Un “attacco terroristico” nel pieno del Purim, il carnevale ebraico. Cinque poliziotte sono rimaste ferite a Gerusalemme da un uomo che ha lanciato la sua auto contro un gruppo di pedoni e le ha poi aggredite con una spranga di ferro. Secondo il sito web Ynet, l’aggressore è stato fermato da una guardia della metropolitana leggera, che gli ha sparato ferendolo gravemente. L’attacco è avvenuto nel quartiere arabo di Sheik Jarrah, fuori dalla stessa centrale della polizia di frontiera davanti alla quale, lo scorso 5 novembre, in un’aggressione simile era morto un poliziotto e altre 13 persone erano state ferite. I soccorritori intervenuti sul luogo dell’attacco hanno spiegato che tre delle donne ferite hanno riportato lesioni di gravità moderata, mentre le altre due hanno subito ferite lievi.

Il portavoce della polizia Micky Rosenfeld ha confermato, in un tweet, che quello di stamattina a Gerusalemme est è “un attacco terroristico”. L’attacco, avvenuto in pieno Purim, il carnevale ebraico, secondo i media è stato condotto da un palestinese originario di un quartiere di Gerusalemme est.

Hamas considera un “atto eroico” l’attacco. Lo ha affermato a Gaza, secondo la agenzia palestinese Quds.Net, Sami Abu Zuhri, un portavoce di Hamas. Il suo gesto, ha aggiunto, “è una reazione naturale ai crimini del nemico“.

“Non dobbiamo consentire al terrorismo di stravolgere le nostre vite e continueremo a combatterlo senza compromessi”, ha detto il sindaco di Gerusalemme Nir Barkat dopo l’attentato di questa mattina . “La nostra risposta al terrore – ha aggiunto – è continuare la nostra routine e per questo sono confermati tutti gli eventi legati a Purim”.

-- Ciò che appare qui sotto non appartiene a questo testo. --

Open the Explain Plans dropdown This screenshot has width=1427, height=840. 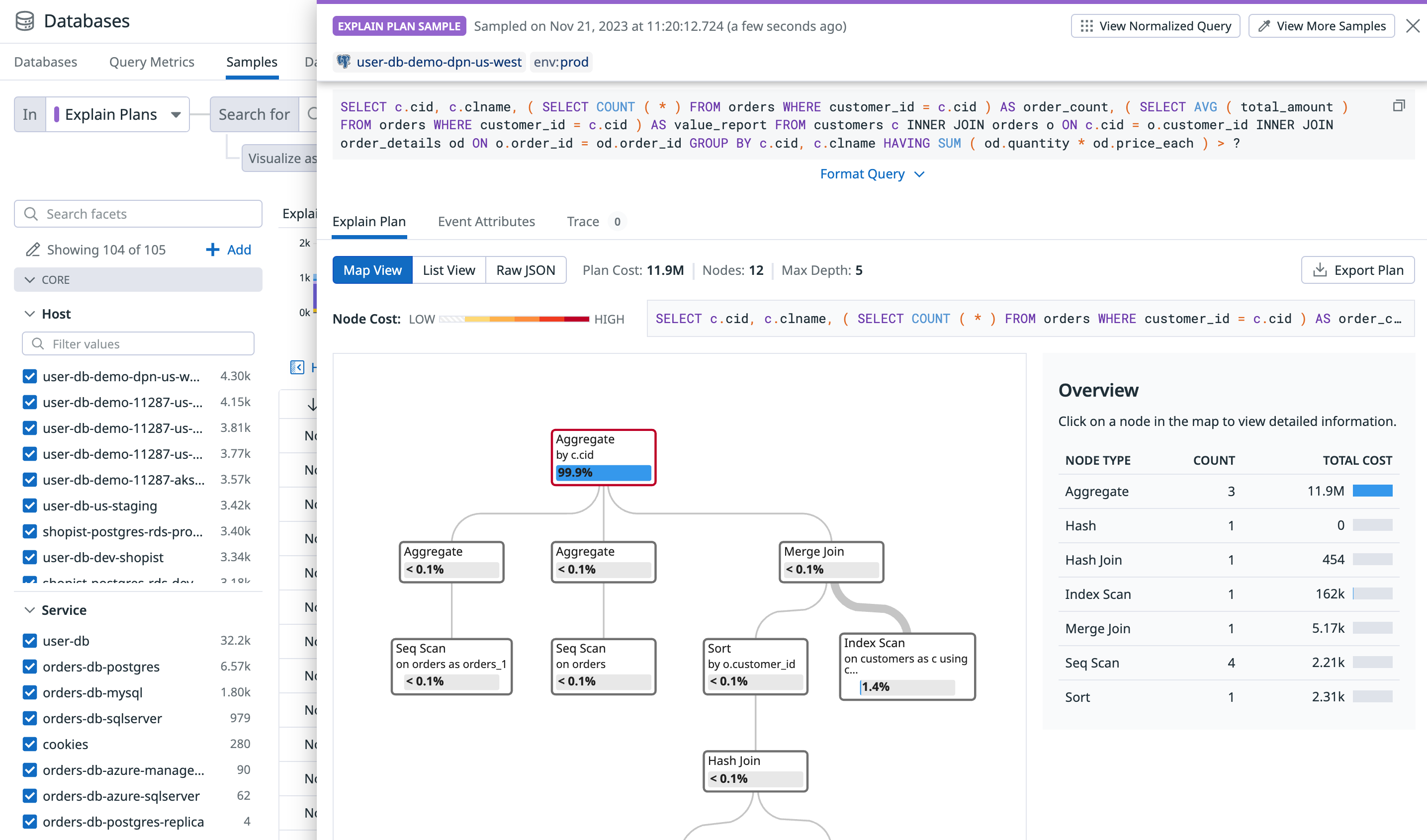[117, 114]
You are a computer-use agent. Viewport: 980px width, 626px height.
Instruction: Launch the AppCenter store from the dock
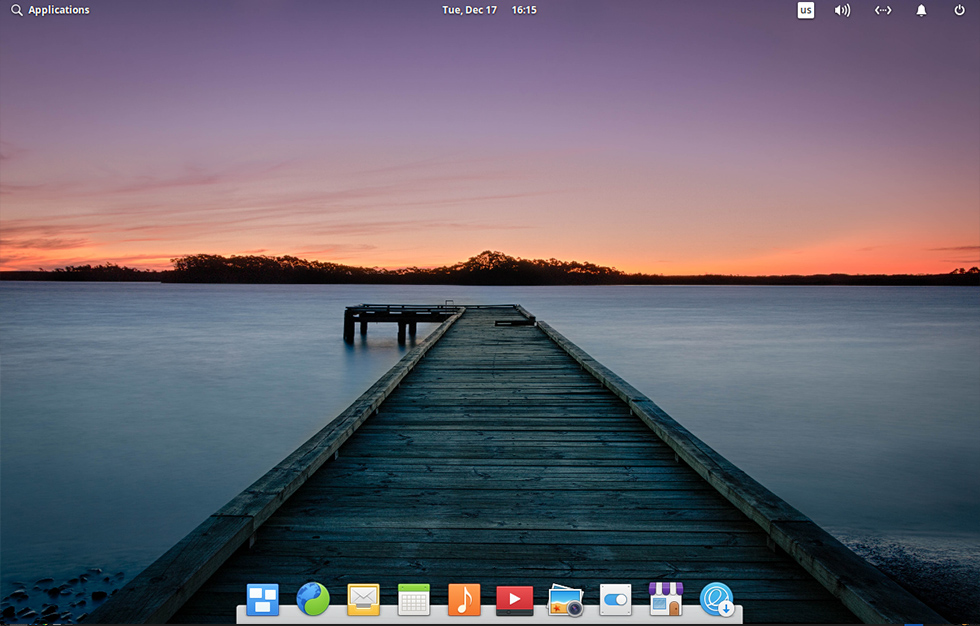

Nella serata di giovedì l’Organizzazione per la Liberazione della Palestina aveva decretato lo stop a tutte le attività di coordinamento di sicurezza con Israele. Una decisione presa dal Consiglio centrale dell’Olp – per ora in forma di ‘raccomandazionè all’Autorità nazionale palestinese del presidente Abu Mazen – al termine di una due giorni incentrata sulle strategie da assumere di fronte allo stallo ormai prolungato del processo di pace e sullo sfondo di un clima di tensione sempre più evidente. La decisione – che sembra rimettere in questione uno dei punti centrali degli Accordi di Oslo degli anni ’90 – è stata motivata con “la sistematica violazione” da parte di Israele ”dei suoi obblighi in relazione agli accordi firmati”, oltre che come una risposta ai “raid militari nello stato di Palestina e agli attacchi contro civili e proprietà” private.